China got old before it got rich. The expected increases in pension expenses will strain a government budget that already spends 20 percent on caring for its elderly, its largest single expense. And older countries grow slower as they redirect resources from growth investments to pensions.

Another major problem is China’s $26 trillion credit debt (more than twice the size of the U.S. household debt) of which $2 trillion may be bad debt. Over the past decade, debt grew 465 percent to reach 247 percent of China’s GDP in 2015, up from 160 percent in 2005. This rapid increase in debt has helped maintain the high GDP growth, but return on investments has been steadily decreasing. Adding more debt to support growth will become increasingly difficult. Servicing the debt and dealing with the inevitable defaults will be challenging. And unwinding this debt will take decades and cause major dislocations.

Innovation might help growth. It has helped China’s growth so far through the “latecomer’s advantage”: China acquired, legally and otherwise, the world’s most advanced technology when it started industrializing. But now it must invent things itself. Its fundamental research will not help much, with only two Chinese universities among the world’s top 100 and none among the top 50.

Corporate applied research does not promise to be a major contributor, either, judging by the number of patents filed in the United States, Europe and Japan. Annual filings by Chinese firms have remained below 1,000 between 1991 and 2008, compared to 14,000 to 16,000 for American firms. The paltry pace of innovation has structural causes and is unlikely to change soon. State-owned enterprises control half of China’s industrial assets and two-dozen industries. Private companies have limited profit potential in these industries (which the government protects through regulation) and are, therefore, unlikely to invest in innovation.
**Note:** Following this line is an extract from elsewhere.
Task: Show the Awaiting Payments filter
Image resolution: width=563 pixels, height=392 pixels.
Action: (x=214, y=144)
The control of society by the brutal, corrupt and inefficient Communist Party is a further hindrance to growth. No large autocratic country has made it into the ranks of the developed countries because the distortions introduced by central control increase exponentially with the size of the economy. Singapore, Taiwan and South Korea, all autocratic countries during their growth phase, are much smaller than China. Furthermore, because the Chinese Communist Party will not relinquish power willingly we can also expect social and economic upheavals as the Chinese people try to gain their freedom.
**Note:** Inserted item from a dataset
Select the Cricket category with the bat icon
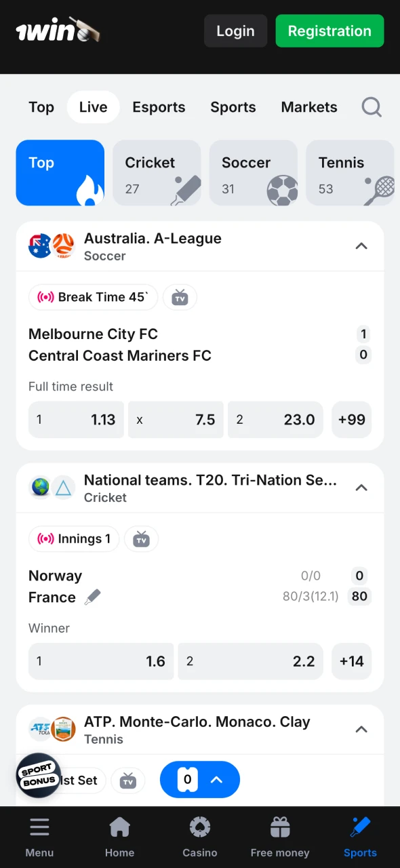This screenshot has width=400, height=868. (157, 173)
Today’s experts who see China leading the world are as right as those who in the 1960s bet on the Soviet Union in this role, and in the 1980s on Japan. Given the obstacles in its path, China’s current sprint will turn into a crawl when it is not a stall because of social and economic convulsions.

America will continue to advance and maintain its dominant position. It has a growing, much better-educated and younger work force, a tradition of entrepreneurship and innovation, and superior universities and social institutions. America does have its own challenges, like high government debt and a strained Social Security system. But America will deal with these and other challenges much better than China can because of its vast wealth and vibrant democratic system.

• Dan Negrea is a New York private equity investor.